A cyber attack on a Brazilian-owned meat processing company that caused the shut down of abattoirs around Australia on Monday is understood to be Russian ransomware.
Speaking to press during a flight on Air Force One on Tuesday, White House Deputy Press Secretary Karine Jean-Pierre confirmed the ransom demand “came from a criminal organisation likely based in Russia”.
“The White House is engaging directly with the Russian government on this matter and delivering the message that responsible states do not harbour ransomware criminals,” Jean-Pierre said.
“The FBI is investigating the incident and [the Cybersecurity and Infrastructure Agency] CISA is coordinating with the FBI to offer technical support to the company in recovering from the ransomware attack.”
Jean-Pierre also said the administration was in contact with other meat producers and was assessing the impact this ransomware attack has on food supply.
At home, there is concern that thousands of jobs in JBS’ local facilities have been impacted by the incident, with JBS employing around 11,000 people in meat processing plants nationwide.
Speaking to the ABC on Monday, Minister for Agriculture David Littleproud was uncertain about the flow-on effects the JBS shutdowns would have for local meat consumption and exports.
“It will depend how long this goes on for how long JBS are offline for,” he said.
“It is a supply chain that starts from the farm gate right through to feedlots, to truck drivers.

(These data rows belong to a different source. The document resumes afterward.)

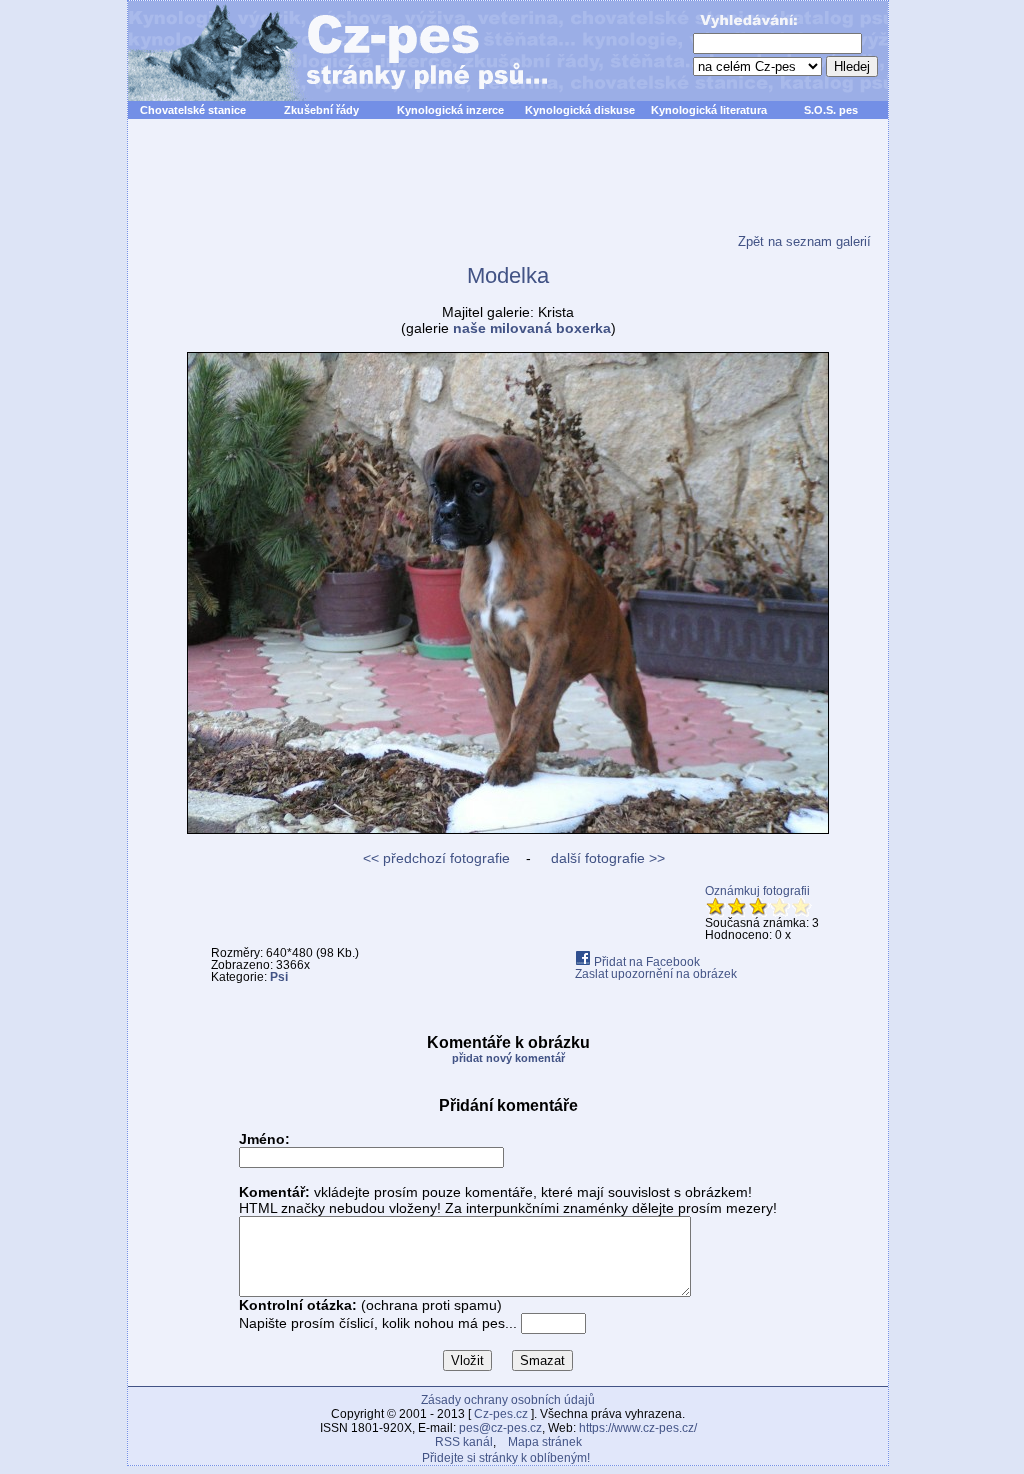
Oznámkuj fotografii (757, 891)
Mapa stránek (545, 1442)
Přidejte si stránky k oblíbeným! (506, 1458)
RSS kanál (464, 1442)
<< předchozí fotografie (436, 858)
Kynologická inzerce (450, 110)
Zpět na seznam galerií (804, 241)
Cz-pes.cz (501, 1414)
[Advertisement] (508, 189)
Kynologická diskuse (580, 110)
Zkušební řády (321, 110)
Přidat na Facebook (645, 962)
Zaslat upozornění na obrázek (656, 974)
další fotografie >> (606, 858)
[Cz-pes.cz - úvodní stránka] (328, 51)
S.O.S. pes (831, 110)
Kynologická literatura (709, 110)
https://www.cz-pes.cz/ (638, 1428)
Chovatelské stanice (193, 110)
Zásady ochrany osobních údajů (508, 1400)
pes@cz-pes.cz (500, 1428)
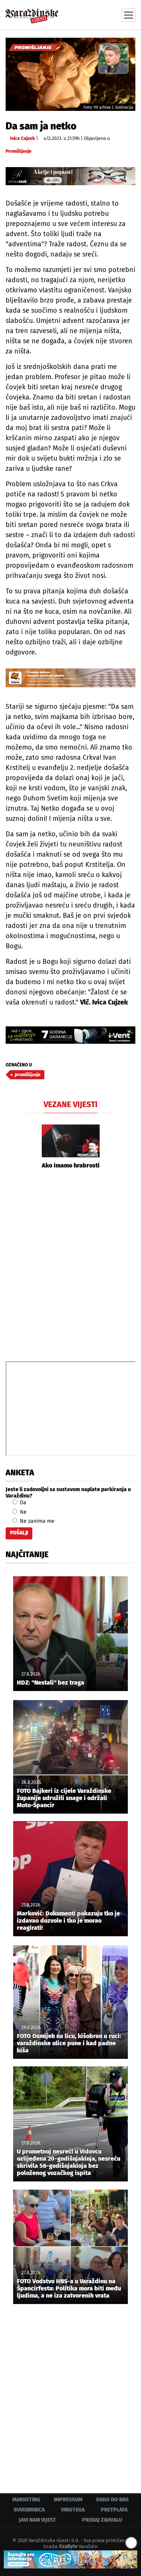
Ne (22, 1512)
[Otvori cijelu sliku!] (70, 74)
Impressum (68, 2499)
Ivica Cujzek (22, 138)
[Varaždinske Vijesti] (32, 13)
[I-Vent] (70, 1035)
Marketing (26, 2499)
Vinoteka (73, 2510)
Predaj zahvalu (102, 2520)
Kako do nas (112, 2499)
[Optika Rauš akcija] (70, 176)
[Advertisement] (70, 1264)
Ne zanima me (36, 1521)
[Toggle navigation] (128, 15)
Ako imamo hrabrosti (71, 1165)
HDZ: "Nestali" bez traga (50, 1682)
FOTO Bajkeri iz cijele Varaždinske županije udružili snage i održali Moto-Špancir (64, 1798)
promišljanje (28, 1074)
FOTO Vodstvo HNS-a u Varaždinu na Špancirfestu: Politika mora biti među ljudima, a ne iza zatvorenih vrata (69, 2288)
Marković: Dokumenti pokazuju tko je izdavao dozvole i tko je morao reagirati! (68, 1920)
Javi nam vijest (37, 2520)
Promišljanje (19, 151)
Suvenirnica (29, 2510)
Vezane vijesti (70, 1104)
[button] (32, 1147)
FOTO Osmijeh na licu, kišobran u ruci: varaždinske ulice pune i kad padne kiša (69, 2043)
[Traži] (79, 14)
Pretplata (114, 2510)
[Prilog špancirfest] (70, 2559)
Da (22, 1502)
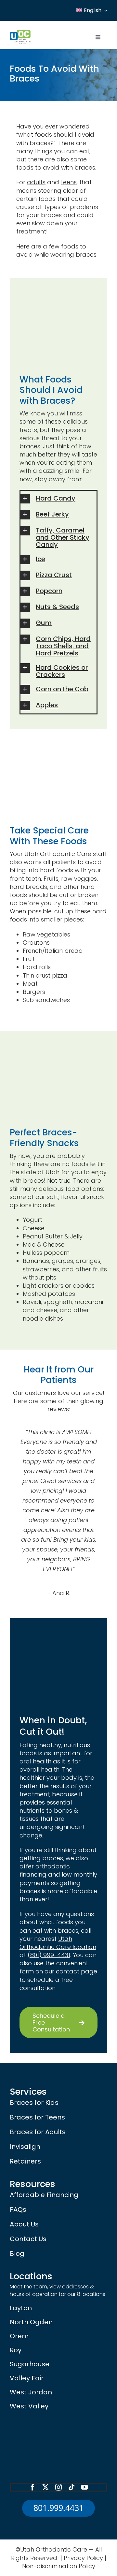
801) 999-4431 (50, 1955)
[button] (58, 499)
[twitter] (45, 2487)
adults (36, 182)
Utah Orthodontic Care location (58, 1943)
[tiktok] (71, 2487)
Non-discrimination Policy (58, 2566)
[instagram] (58, 2487)
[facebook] (32, 2487)
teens (69, 182)
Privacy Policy (83, 2558)
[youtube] (84, 2487)
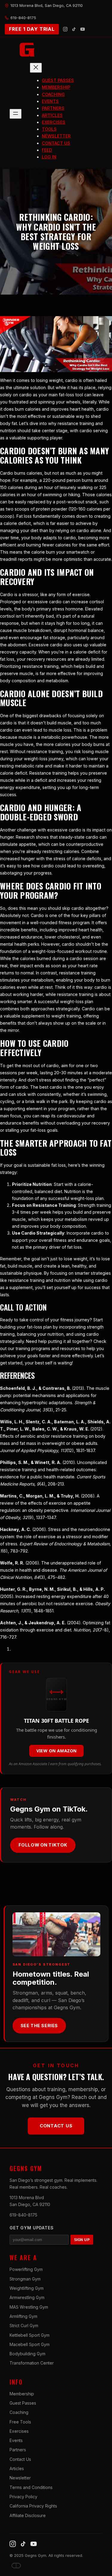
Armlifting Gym (23, 2316)
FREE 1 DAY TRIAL (32, 29)
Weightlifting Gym (27, 2288)
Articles (17, 2468)
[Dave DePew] (16, 2565)
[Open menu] (16, 114)
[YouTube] (82, 29)
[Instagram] (65, 29)
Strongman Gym (25, 2278)
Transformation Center (32, 2362)
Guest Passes (23, 2403)
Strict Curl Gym (24, 2325)
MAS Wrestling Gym (29, 2307)
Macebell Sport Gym (30, 2344)
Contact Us (56, 2126)
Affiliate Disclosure (28, 2515)
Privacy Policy (23, 2496)
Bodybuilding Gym (27, 2353)
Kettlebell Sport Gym (30, 2335)
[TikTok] (74, 29)
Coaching (19, 2412)
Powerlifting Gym (26, 2269)
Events (16, 2440)
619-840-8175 (23, 2214)
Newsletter (20, 2477)
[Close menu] (36, 68)
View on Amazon (56, 1751)
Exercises (19, 2431)
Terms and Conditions (31, 2487)
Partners (18, 2449)
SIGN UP (82, 2240)
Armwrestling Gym (27, 2297)
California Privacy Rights (33, 2505)
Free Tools (20, 2421)
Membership (22, 2393)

“The most important thing is that we get the plant up and going, because we want to make sure that we can do that to get workers back and to get that supply chain moving.”
The opposition called the ransomware attack “a literal BBQ stopper” and said Australia ought to adopt a national ransomware strategy to help combat the ongoing effects of these increasingly common incidents.
“[This year] has seen an onslaught of ransomware attacks targeting Australian organisations which are increasing in scale, including the Nine Network and eight attacks on hospitals,” Shadow Minister for Home Affairs Kristina Keneally and Shadow Assistant Minister for Cyber Security Tim Watts said in a joint statement.
“While there’s no silver bullet to combatting ransomware, doing nothing is not an answer.”
And it’s not just Australian organisations copping the ransomware heat.
Just last month a ransomware group hit Colonial Pipeline, effectively shutting down the supply of petrol for the country’s east coast.
Extra attention and scrutiny placed onto hacking forums as a result led to a revolt from forum administrators who said they would stop letting ransomware groups promote their activities and drive requirement.
For cyber security firms, the JBS attack once again proves the importance of better measures to not only prevent attacks, but also detect them as they occur.
Tony Cole, CTO of Attivo Networks, said high profile attacks were becoming routine by now.
“Another day, another hack,” he said.
“It doesn’t matter if you’re a large pipeline operator or one of the world’s largest meatpackers, financially motivated attackers don’t really care about the impact to your company – only about lining their pockets at your expense.”
Cole said organisations must lock down the parts of their system that allow for attackers to maintain persistent access.
“This is done by continuously looking for lateral movement across the enterprise, stopping privilege escalation, and protecting Active Directory,” he said.
“If not, the adversary has the advantage in the enterprise by living off the land (using existing tools and user accounts already in place) and will likely accomplish their goals.”